Even after the chargesheet is submitted in the court, there is considerable delay in taking the cases on file and committing them to the court. Special courts exclusively for trial of heinous offences such as murder and dacoity must be set up with powers to take cognisance of offences directly and conduct trial on a day-to-day basis.
Many provisions of the Criminal Procedure Code (Cr.PC) enable the accused to delay trial. Such provisions intended to provide every opportunity to the accused to defend themselves are often used to delay and scuttle trial. Once the court takes cognisance of a case, it should be the bounden duty of the accused to appear for the trial. The accused should be put to jeopardy if they try to abscond.
The accused adopt many delaying tactics — absenting themselves one after the other without receiving copies of documents relied upon by the prosecution; failing to appear to give explanation for the charges; and filing discharge petitions one after the other and later going on appeal.
When the trial finally starts, the witnesses are first examined but the defence counsel defers cross-examination.

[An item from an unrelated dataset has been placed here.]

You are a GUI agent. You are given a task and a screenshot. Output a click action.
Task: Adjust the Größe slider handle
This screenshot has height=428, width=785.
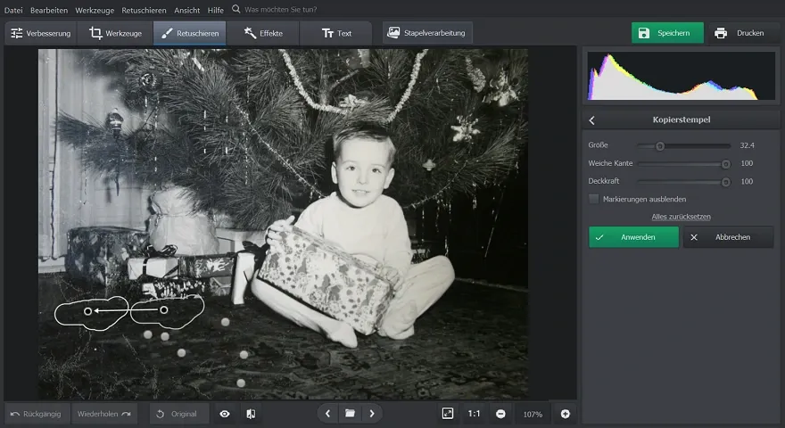660,145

They are later recalled one by one for cross-examination. The accused then seek repeated adjournments by filing petitions under Section 317 of the Cr.PC.
Examination of witnesses, questioning of the accused and so on too are deferred.
Another method is to abscond and remain untraceable for a long time. Warrants are then issued against the accused.
If one absconding accused is secured and produced before the court, the co-accused will abscond one by one.
After closure of prosecution, the defence counsel invariably represent that they propose to examine the defence witnesses. But after many adjournments, they will say there are no such witnesses. Likewise, the oral arguments are delayed by giving excuses such as personal inconvenience of counsel.
Amendments to the law
To overcome these problems, the following amendments in the Cr.PC need to be carried out.
Section 207 may be amended to furnish copies to counsel when the accused is absent. Sections 228 and 240 may be amended to get explanation from counsel on the charges framed in case the accused is absent.
Under Sections 227 and 239, a time limit of 30 days from the date of receipt of copies may be set for filing discharge petition.
Section 317 may be amended to enable the court to examine witnesses in the absence of the accused and their counsel.
In the revisional powers under Section 397 and inherent powers under Section 482, necessary provisions may be inserted so that the other party is heard before passing interim orders on the investigation and prosecution.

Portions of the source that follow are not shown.